▸ Aim of the exercise
Find every line containing the string "computer" in the data below, and report how many there are, with no other words.
───── Data extract ─────
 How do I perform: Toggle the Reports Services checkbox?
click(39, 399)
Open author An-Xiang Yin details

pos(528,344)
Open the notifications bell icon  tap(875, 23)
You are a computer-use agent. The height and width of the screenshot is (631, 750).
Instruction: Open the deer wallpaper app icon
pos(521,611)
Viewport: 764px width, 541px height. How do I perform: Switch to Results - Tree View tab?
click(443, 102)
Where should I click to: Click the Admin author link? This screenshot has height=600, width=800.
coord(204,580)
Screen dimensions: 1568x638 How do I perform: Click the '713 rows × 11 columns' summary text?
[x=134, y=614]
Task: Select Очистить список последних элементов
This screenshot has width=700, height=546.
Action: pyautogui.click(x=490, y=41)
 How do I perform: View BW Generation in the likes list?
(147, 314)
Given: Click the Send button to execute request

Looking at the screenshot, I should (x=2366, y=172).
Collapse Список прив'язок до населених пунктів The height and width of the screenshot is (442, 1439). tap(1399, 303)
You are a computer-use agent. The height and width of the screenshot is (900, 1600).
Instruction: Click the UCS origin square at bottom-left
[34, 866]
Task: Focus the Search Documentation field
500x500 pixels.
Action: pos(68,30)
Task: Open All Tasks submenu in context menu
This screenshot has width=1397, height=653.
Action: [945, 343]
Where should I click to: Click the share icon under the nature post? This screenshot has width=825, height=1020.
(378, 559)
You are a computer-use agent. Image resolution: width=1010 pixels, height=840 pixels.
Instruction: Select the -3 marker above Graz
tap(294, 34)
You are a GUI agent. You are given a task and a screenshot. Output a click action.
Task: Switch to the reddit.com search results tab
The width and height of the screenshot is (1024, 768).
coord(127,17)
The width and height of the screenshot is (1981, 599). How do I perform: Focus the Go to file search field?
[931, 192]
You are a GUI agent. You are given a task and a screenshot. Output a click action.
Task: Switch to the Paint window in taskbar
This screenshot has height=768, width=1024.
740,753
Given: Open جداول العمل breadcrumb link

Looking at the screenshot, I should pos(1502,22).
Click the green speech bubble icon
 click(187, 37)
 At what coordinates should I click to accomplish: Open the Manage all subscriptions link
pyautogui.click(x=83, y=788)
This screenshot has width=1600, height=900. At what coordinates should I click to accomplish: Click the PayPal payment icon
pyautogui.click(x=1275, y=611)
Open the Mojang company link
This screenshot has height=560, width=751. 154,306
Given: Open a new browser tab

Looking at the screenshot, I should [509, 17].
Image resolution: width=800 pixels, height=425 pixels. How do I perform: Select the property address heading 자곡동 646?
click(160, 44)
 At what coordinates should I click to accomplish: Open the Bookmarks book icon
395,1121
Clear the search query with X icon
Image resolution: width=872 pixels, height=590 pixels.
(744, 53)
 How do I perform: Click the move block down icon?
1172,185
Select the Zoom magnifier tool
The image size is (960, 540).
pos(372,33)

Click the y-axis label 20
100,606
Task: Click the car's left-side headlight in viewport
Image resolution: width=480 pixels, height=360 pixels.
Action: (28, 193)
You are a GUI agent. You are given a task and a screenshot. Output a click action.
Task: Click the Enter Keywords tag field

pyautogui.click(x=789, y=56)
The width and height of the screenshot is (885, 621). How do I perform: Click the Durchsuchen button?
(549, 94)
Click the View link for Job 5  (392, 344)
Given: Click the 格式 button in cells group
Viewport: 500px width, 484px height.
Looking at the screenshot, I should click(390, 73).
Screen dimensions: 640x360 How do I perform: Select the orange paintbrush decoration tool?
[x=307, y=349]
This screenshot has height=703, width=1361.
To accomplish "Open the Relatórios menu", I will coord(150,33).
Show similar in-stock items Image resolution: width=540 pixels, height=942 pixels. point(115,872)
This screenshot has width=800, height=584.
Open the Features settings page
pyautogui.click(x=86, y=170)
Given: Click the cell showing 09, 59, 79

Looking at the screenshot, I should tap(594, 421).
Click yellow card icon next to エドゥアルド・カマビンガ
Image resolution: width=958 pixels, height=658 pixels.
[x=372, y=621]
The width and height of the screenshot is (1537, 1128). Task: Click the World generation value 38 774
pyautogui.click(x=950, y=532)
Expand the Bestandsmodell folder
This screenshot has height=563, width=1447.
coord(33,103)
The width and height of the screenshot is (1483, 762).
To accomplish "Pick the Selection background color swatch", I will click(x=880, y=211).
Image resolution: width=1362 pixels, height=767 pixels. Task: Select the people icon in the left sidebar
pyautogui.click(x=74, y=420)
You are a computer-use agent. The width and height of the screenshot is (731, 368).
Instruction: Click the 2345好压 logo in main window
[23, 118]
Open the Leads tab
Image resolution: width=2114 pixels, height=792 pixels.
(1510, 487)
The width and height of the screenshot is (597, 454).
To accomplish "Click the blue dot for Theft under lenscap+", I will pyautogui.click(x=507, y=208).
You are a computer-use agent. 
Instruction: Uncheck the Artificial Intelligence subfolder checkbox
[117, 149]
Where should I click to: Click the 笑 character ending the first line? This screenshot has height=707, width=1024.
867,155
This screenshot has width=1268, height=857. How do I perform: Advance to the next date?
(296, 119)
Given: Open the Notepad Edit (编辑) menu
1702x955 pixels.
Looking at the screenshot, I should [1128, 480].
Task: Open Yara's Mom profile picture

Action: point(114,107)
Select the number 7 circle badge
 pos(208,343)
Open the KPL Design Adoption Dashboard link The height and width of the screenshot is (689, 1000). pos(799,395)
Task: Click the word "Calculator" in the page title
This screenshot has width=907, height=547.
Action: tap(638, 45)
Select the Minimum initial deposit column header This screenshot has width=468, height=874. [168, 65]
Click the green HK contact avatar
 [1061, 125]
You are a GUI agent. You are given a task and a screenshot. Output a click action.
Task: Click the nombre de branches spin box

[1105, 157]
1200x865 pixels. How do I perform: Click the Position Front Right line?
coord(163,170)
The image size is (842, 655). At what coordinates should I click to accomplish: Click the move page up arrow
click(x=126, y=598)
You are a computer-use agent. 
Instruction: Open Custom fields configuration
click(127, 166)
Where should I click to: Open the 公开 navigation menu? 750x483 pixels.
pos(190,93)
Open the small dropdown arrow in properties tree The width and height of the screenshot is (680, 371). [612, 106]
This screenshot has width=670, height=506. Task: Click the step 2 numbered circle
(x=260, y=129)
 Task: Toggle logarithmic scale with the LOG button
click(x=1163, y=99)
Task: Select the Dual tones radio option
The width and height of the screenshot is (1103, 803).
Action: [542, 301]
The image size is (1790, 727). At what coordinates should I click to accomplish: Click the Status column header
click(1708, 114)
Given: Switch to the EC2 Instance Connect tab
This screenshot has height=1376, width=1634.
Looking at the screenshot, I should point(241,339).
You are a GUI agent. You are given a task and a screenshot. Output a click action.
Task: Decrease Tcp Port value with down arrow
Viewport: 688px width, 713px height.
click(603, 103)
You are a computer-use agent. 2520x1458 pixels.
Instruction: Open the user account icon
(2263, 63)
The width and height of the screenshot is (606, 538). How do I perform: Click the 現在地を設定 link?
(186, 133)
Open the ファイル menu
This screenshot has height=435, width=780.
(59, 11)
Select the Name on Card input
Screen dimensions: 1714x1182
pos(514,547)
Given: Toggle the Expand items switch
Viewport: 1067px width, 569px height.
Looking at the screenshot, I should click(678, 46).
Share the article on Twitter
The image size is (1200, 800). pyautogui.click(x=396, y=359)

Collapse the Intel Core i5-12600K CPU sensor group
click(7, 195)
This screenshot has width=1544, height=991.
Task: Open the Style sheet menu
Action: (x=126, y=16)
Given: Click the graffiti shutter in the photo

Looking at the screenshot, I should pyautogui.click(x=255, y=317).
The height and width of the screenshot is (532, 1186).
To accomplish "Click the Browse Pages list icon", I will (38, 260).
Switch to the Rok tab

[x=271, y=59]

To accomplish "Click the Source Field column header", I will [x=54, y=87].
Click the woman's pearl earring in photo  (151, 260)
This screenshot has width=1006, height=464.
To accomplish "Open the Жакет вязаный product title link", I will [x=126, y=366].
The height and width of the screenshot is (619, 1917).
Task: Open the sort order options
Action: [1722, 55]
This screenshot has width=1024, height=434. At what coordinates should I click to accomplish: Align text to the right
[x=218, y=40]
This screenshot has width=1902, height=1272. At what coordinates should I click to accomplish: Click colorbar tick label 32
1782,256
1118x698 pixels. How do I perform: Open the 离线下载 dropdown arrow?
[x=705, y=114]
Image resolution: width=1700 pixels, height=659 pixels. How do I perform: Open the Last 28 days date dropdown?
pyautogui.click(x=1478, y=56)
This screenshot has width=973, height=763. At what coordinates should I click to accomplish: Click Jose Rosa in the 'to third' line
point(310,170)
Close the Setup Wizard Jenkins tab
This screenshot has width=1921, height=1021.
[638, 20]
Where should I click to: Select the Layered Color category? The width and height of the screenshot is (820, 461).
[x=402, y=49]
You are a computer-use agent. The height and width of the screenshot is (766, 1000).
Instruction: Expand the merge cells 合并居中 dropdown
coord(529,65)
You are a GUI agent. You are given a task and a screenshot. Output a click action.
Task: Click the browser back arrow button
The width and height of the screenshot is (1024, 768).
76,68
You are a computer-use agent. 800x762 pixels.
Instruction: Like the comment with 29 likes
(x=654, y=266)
─────
▸ Result
9